En entrevue à LCN, le ministre caquiste a cependant affirmé qu’il ne possède pas encore toutes les données pour prendre position ou négocier sur ce dossier, lui qui a été nommé il y a seulement un mois.

«Il ne faut pas défoncer les portes ouvertes. Il y a des centaines de stages différents. Mais, en ce moment, au gouvernement, on n’a pas l’état de la situation. C’est difficile pour nous de porter un jugement. J’ai demandé d’abord d’avoir toute l’information», a expliqué le ministre Roberge.

M. Roberge a aussi rappelé que certains stages étaient déjà rémunérés.

«Laissez-nous le temps de faire notre travail», a-t-il plaidé en mentionnant qu’il compte rencontrer les représentants étudiants à ce sujet dans les prochains mois.

La Campagne sur le travail étudiant a brièvement réagi aux déclarations du ministre Roberge, qui a invité les étudiants à retourner en classe. «On considérera cette option s'il s'engage à assurer la rémunération de tous les stages (cégeps, universités, formations professionnelles), incluant les stages d'observation, et si les stagiaires sont reconnu.es comme des employé.es en vertu de la loi sur les normes du travail», a écrit le groupe militant sur sa page Facebook.

Selon la Campagne, des associations représentants jusqu'à 56 000 étudiants de partout au Québec ont voté pour tenir une journée de grève mercredi.

Cependant, plusieurs étudiants n'ont pas attendu le 21 novembre et ont choisi de débrayer dès lundi.
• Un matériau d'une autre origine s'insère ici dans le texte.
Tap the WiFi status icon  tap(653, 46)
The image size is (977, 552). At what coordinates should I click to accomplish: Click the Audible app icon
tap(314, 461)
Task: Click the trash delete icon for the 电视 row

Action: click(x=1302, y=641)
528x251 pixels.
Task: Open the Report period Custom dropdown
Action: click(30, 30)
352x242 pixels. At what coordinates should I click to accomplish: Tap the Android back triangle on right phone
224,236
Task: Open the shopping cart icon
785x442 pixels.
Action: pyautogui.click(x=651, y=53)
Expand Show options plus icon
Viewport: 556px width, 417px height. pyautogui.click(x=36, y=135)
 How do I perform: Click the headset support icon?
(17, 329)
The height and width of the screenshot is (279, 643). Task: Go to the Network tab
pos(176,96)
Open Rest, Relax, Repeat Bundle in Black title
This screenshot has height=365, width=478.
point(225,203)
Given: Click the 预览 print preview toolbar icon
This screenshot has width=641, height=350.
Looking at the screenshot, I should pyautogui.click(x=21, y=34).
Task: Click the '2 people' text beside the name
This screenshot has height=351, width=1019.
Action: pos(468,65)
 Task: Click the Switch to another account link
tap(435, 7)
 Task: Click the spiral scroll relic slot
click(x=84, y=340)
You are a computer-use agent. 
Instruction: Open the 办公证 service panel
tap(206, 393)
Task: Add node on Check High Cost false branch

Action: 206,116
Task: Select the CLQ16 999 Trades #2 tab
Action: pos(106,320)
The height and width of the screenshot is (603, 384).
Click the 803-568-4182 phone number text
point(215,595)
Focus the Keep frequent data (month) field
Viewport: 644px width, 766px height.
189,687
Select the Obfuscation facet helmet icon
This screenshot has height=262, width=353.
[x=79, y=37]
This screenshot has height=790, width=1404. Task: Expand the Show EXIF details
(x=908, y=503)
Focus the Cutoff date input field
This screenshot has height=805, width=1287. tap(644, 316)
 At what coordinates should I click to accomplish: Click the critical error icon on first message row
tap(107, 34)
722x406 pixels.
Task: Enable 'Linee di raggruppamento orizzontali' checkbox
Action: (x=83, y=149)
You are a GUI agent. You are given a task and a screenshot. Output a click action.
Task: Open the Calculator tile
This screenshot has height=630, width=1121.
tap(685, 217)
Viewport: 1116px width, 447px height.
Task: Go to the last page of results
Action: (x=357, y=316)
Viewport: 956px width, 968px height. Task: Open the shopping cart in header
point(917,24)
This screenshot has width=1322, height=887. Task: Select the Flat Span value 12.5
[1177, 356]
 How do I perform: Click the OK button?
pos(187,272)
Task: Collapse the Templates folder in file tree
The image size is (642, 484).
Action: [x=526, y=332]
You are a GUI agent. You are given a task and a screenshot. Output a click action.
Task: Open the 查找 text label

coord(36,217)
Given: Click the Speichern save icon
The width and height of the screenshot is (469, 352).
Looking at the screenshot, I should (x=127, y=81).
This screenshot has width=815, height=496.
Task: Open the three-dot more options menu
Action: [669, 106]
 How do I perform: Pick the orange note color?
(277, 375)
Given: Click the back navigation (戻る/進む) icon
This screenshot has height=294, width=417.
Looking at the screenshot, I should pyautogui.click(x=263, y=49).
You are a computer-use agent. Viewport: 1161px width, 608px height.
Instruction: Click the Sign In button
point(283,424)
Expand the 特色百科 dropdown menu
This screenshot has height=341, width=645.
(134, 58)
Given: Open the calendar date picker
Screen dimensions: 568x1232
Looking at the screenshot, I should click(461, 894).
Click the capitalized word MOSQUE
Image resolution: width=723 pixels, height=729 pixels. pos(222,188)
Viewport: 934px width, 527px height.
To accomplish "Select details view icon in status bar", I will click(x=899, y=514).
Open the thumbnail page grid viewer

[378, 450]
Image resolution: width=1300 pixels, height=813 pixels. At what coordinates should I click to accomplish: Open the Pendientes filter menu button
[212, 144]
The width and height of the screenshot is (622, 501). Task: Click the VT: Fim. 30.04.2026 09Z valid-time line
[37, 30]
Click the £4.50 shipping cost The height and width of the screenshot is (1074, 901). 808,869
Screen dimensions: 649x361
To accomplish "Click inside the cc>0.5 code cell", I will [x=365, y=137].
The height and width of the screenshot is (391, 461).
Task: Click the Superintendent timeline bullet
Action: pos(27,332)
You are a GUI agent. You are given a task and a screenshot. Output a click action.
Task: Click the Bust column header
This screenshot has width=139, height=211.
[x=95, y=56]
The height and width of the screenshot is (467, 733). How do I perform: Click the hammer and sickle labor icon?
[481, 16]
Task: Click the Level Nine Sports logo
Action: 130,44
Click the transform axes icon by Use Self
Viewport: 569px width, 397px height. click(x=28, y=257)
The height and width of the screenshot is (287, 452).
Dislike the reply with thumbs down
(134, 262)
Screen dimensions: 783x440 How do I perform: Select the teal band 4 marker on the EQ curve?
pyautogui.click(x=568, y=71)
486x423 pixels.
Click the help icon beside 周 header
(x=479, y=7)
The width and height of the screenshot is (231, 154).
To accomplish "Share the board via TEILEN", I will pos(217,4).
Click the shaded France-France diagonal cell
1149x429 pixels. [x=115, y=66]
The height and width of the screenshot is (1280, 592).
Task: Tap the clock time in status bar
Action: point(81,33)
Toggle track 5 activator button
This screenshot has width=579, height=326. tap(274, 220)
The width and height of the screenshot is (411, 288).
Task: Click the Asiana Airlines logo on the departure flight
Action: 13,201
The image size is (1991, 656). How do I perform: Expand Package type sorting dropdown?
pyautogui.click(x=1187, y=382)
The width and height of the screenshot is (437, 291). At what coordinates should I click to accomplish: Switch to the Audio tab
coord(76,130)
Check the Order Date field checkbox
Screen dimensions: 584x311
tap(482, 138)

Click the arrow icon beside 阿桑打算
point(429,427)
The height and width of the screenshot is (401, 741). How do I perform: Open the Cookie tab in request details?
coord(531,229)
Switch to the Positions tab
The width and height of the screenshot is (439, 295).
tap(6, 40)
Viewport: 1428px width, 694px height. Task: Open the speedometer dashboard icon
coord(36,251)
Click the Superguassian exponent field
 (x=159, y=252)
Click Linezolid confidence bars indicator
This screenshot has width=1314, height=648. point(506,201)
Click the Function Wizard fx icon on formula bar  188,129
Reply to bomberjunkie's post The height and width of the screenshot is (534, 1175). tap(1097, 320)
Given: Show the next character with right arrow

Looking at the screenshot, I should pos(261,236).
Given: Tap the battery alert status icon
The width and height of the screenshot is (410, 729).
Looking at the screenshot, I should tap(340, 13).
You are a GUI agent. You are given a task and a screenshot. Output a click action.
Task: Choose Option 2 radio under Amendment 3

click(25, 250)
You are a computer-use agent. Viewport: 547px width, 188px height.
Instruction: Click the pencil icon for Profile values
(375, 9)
C'est notamment le cas des élèves du Cégep du Vieux-Montréal, où les cours ont été annulés pour la journée en raison de manifestation.

La direction a fait savoir par communiqué que les cours réguliers et en formation continue, ainsi que les stages, n’auraient pas lieu lundi, mais que les services administratifs étaient maintenus. Les étudiants qui le souhaitaient devaient également pouvoir avoir accès aux laboratoires de leur département.

Le 8 novembre dernier, les étudiants du Cégep du Vieux-Montréal avaient voté en faveur d’une grève de cinq jours commençant ce lundi.